While a big player may drive a change, often it is a smaller start-up. The first company I saw that has a potentially disruptive technology/business model is Red Box (it is a UK company and probably did not realize that Redbox in the U.S. is already a brand in media distribution). Red Box is building an “open” voice recording solution with open APIs to allow capture from a range of communications platforms and enable open access for analysis by a range of analytical and machine learning systems. The Red Box proposition is that leaving voice recording in a closed platform like Nice or Verint restricts innovation and use outside of those products’ own analysis solutions. The Red Box proposition is to move captured voice to an open platform, where a range of new analytic/machine learning solutions can be used to transform the value proposition. While this may be an uphill battle for adoption, the premise is very interesting and, I expect, may be replicated in some of the other platforms. Treating the volume of captured voice recordings as a data archive for a range of uses could open significant opportunities for AI and other uses.

Finally, I met with a small company, Voicesense.
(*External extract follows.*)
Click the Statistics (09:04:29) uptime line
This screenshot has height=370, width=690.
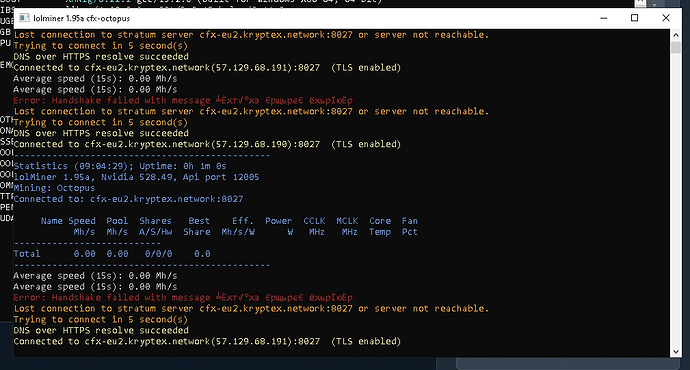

The founder of Voicesense, Yoav Degani, combines a background in clinical psychology with work in defense signals processing. The company claims it has identified 220 pattern elements in speech (not the words that are said, rather the way they are said and the patterns in speech) that can be used with machine learning to identify human behavioral traits. This is fundamentally different than sentiment analysis or traditional analytics as it uses speech patterns to predict future behavior (scary, I know). The company claims that it can take voice recorded data, marked for the speech parameters and use machine learning to correlate specific speech patterns and tonal/pacing nuances to predict behavioral outcomes. Using a set of speech samples with known outcomes and using the speech patterns associated with the people in those events, the machine learning can learn which speech factors correlate to a specific defined behavioral outcome. The company’s first commercial bundle offer is a machine learning prediction for loan defaults. Voicesense claims their algorithm has been trained to detect the speech patterns that correlate to defaulting on a loan and within 60-90 seconds of recorded speech from a prospective borrower (on any topic) can predict the potential of that person defaulting on a loan. While I cannot directly comment on the validity of the claim, the potential in business applications behavioral predictor solutions is huge. Also, similar skills in identifying speech patterns are regularly used by criminal justice specialists. From predicting buying patterns to analyzing interview candidates, the capability to use speech patterns as predictor for behavioral outcomes is profound. While the business applications are mind-boggling, the potential social issues are earth-shaking. How this technology might combine with the Chinese “social credit” system or in criminal justice or even in education may have long term impacts. Having insights into the behavioral soul through a short speech snippet is unsettling at best.

In conclusion, once again Enterprise (Easy) Connect produced some surprises and some predictors for our future.